Handling of very large meshes

In the current project (I work on), I have introduced the Optix API and it brings significant speedups (even up to 1000 times in certain tasks!). However, the mesh data I have used to do the tests are small, comparing to the mesh data we use in practice. Normally, our meshes would consist of billions of triangles + the textures, in extreme cases the total size exceeds 250 GiB… Worse, usually the data do not compress very well as they do not contain repeatable objects, as they come from the scans of very large rooms.
So I have some questions regarding that:

  1. Would it be possible to partition those meshes over multiple GPU’s ? If so, how to do that with the Optix 7.4, 7.5 ?
  2. Are you planning to allow to use the unified or at least the virtual memory for the BVH’s? Or at least for the meshes that are the input for building the GAS/IAS ? Right now, the maximum BVH size is limited by the half of the VRAM at best, since the meshes need to be loaded into the VRAM first using cudaMalloc->cudaMemcpy then the GAS must be built, only then I can release the VRAM used for the meshes with the cudaFree(as the vertex data are then stored by the BVH, anyway). AFAIK, with the unified memory, it is possible to overbook the VRAM on the newer GPU’s (>=SM6.0). Even if it caused a performance drop, it could still turn out to be faster approach than doing the raycasting on the CPU.
    Thanks in advance for any hint regarding the problems decribed above…

Hi @piotr.holonowicz,

This is a great question, and a great use-case we are interested in addressing. There are some potential ways to handle this today and/or soon. I don’t know if there are any easy solutions, but here are a few options.
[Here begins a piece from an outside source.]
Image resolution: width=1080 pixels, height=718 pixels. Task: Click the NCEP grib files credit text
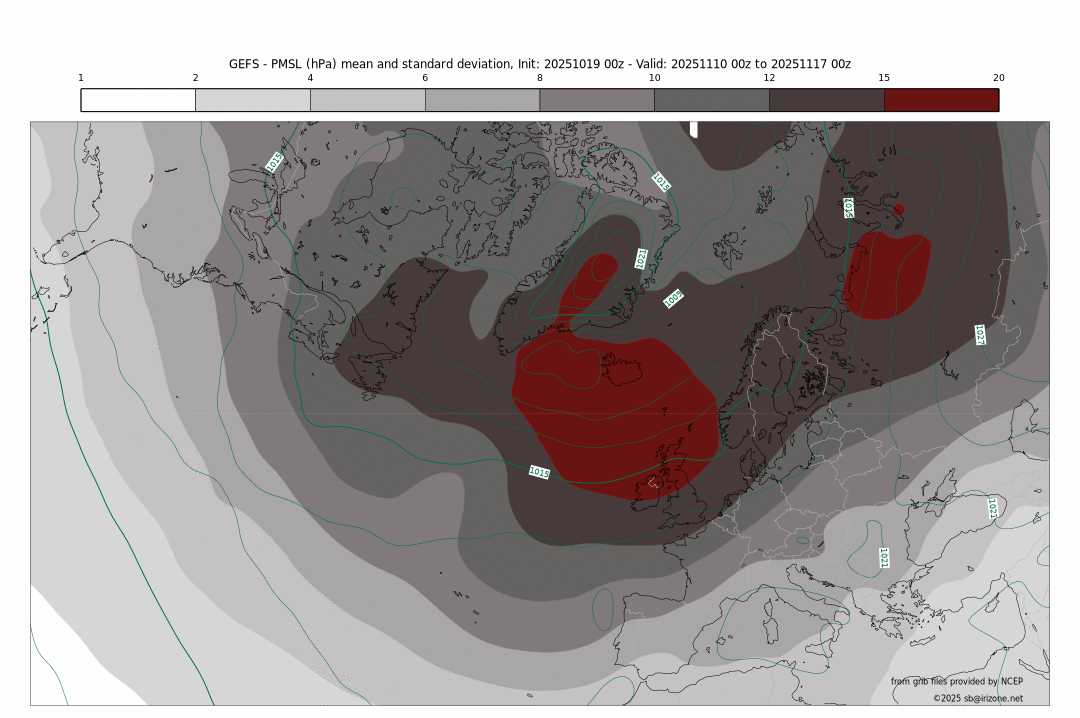click(956, 681)
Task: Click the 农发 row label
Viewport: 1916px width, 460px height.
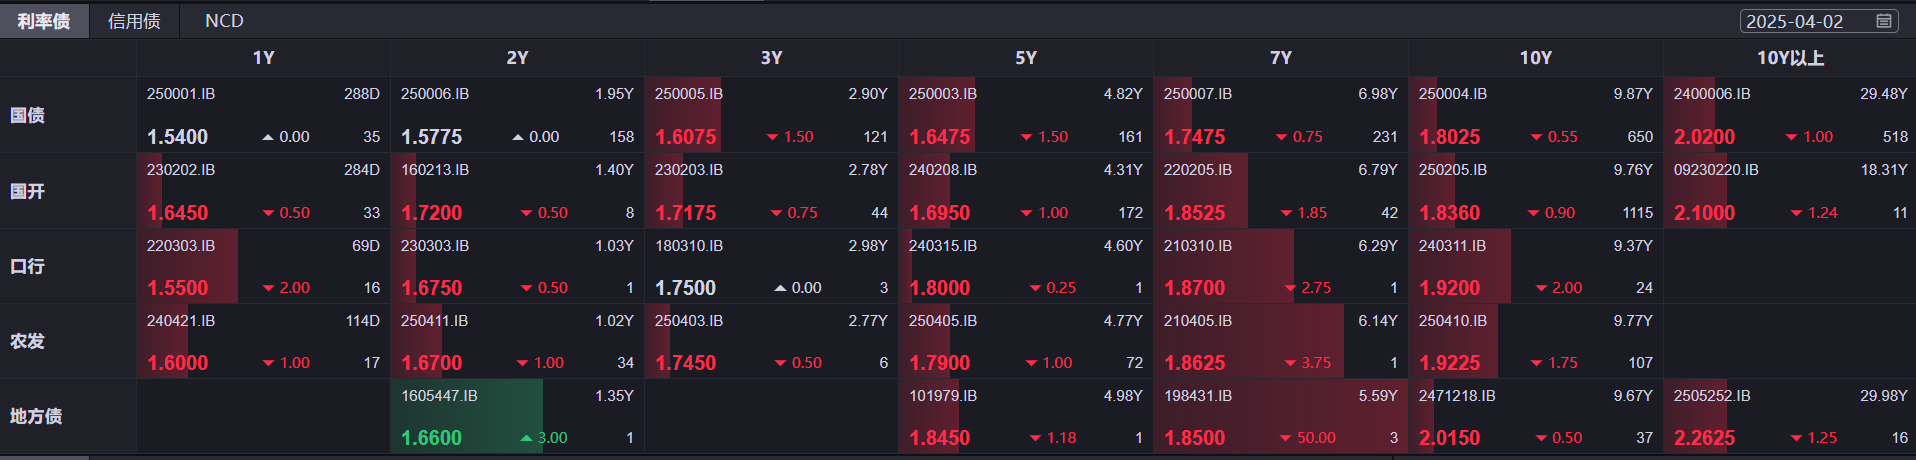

One thing we just announced is the Displacement Micro-Mesh. https://developer.nvidia.com/rtx/ray-tracing/micro-mesh This is coming relatively soon to OptiX, and it allows loading meshes with many times more triangles than is currently possible. There are some limitations, and it might require translating your meshes into a format that is compatible with the API, but this is something to consider in order to ray trace huge meshes on your GPUs.

You can also partition meshes on your own. Aside from the above mesh format, OptiX doesn’t have anything specific in the API to help you with partitioning, it’s more a matter of designing your own partitioning scheme and then running OptiX separately on each partition and combining the results. You don’t necessarily even need multiple GPUs, but doing this on a single GPU might be a lot slower than with multiple GPUs. Depending on what rendering algorithm you’re using, you might be able to load a partition one at a time, render it to a G-buffer that has your ray t value in it, and check the t values before writing any given pixel. If you cycle through all partitions, after that your final G buffer will have the same answer as though you had rendered the whole mesh in one go. (I’m thinking specifically of Chris Hellmuth’s example described here: https://www.render-blog.com/) This, as you say, might still be faster than raycasting on the CPU.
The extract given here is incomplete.